▶ [GIVEN PROBLEM]
Resume the email objecting to the bookstore's mailing-list spam, writing on from its last sentence.

Here's the email I sent as a result of receiving the spam I wrote about here.

To: books@keplers.com, bookvalet@keplers.com
Subject: Offensive spam sent via your mailing list

I am writing to object to the spam I received via your mailing list last
night, "Stop hunger by losing weight."

I am referring to it as spam because I don't see any notice in the
mailing that the workshop is taking place at Kepler's or that there is
any book associated with the workshop that Kepler's is selling.

I have already removed my name from your mailing list, and I plan to
take my book-buying business elsewhere, unless I receive assurance that
the mailing list will be used in the future only to promote books, and
events sponsored by Kepler's that are clearly labeled as such.

I'm annoyed by the spam and I am also offended by the workshop
description. Following is an explanation why the workshop description is

I am all for mindfulness and have a mindfulness practice myself, and I
am certainly in favor of charitable donations. But the subject line
"Stop hunger by losing weight" and the web site name "Pounds for
Poverty" implies to me that fat people are primarily to blame for world
hunger and poverty.

▶ [EXTRACTED ENTRIES]
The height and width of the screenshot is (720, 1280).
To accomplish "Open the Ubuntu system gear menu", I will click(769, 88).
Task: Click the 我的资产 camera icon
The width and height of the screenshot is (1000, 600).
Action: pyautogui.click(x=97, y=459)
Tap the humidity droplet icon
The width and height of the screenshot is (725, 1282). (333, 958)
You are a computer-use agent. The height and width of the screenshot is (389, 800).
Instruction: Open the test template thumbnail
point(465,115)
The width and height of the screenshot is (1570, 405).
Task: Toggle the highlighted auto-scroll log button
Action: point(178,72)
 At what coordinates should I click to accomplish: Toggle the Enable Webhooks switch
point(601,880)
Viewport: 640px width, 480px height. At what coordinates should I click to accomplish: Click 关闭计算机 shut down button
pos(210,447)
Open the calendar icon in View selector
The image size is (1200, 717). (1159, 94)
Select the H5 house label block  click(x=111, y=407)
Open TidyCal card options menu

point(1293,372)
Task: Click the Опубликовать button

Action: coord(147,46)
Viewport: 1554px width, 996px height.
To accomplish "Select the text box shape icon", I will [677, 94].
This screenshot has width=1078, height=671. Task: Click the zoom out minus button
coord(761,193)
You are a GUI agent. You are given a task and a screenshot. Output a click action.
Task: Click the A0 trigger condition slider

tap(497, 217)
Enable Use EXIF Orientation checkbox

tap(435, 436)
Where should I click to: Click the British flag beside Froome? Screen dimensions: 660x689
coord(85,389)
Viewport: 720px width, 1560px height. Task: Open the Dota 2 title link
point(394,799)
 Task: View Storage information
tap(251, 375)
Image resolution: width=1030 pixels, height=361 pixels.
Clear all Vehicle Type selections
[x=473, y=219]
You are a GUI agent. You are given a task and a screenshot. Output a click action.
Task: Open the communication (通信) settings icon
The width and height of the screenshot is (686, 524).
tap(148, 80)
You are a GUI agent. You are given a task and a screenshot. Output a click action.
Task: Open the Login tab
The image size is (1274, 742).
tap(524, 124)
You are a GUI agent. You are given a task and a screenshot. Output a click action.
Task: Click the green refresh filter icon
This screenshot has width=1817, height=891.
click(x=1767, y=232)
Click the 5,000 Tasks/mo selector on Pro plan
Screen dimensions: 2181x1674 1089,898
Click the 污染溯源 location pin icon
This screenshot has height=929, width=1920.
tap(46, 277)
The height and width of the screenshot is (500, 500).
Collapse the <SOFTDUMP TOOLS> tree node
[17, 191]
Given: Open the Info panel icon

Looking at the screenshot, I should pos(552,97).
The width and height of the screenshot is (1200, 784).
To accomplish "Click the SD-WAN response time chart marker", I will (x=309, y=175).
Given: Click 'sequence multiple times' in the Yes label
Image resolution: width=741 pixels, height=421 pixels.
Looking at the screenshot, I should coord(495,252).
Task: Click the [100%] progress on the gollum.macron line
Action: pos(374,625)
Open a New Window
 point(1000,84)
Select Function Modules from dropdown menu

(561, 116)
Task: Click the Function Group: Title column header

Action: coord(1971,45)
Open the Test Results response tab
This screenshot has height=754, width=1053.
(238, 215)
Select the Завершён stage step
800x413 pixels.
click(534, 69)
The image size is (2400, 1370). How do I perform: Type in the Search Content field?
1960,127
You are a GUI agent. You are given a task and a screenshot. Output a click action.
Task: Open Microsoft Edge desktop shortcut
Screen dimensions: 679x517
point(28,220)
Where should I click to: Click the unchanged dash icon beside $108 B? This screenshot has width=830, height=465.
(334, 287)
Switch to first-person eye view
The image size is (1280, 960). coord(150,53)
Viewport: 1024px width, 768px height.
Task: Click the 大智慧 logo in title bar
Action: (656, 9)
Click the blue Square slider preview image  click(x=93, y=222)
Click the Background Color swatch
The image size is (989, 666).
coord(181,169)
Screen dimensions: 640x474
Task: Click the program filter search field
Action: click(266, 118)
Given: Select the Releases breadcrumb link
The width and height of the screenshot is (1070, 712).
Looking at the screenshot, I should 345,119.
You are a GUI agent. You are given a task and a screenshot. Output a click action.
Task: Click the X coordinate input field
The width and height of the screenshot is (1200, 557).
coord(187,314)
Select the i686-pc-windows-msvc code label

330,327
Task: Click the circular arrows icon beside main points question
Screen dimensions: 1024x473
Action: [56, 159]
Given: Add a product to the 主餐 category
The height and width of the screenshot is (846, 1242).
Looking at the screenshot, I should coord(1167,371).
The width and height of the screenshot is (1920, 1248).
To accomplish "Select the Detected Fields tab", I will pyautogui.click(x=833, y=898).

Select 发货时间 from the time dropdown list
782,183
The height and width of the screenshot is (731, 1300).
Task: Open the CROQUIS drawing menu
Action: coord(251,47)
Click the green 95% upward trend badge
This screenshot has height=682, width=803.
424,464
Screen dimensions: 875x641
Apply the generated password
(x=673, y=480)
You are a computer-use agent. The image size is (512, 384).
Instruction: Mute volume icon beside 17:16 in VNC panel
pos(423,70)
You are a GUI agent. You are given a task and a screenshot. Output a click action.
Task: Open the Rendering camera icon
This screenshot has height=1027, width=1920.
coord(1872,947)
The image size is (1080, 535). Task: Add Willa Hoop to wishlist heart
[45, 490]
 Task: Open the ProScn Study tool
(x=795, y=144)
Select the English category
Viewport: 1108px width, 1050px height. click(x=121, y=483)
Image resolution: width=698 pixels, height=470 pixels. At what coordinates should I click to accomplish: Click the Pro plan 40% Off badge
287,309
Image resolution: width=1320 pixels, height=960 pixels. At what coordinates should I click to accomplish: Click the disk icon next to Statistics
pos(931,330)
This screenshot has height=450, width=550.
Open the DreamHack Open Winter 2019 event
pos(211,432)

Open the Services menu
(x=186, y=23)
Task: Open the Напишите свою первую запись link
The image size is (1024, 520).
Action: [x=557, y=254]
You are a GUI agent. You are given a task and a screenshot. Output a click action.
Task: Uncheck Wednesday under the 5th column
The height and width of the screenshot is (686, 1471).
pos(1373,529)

▶ [ANSWER TO THE TASK]
Fat people do not do any harm to other people by being fat. Studies show
that fat people do not as a group eat more than thin people. Fat people
do not consume other things more than thin people either -- in fact most
fat people are poor. Many fat people are not white and fat-hatred
therefore acts as a socially acceptable form of racism.

And a great many people who think they are too fat are not fat, which
leads to eating disorders such as anorexia and bulemia, which
disproportionately affect teen and young adult women.

There is a moral panic in this country where fat people are wrongly made
into symbols for forms of consumption that *do* harm and waste
resources. Workshop descriptions that associate fatness with
overconsumption encourage this distraction from the real problem, and
encourage prejudice and discrimination against fat people.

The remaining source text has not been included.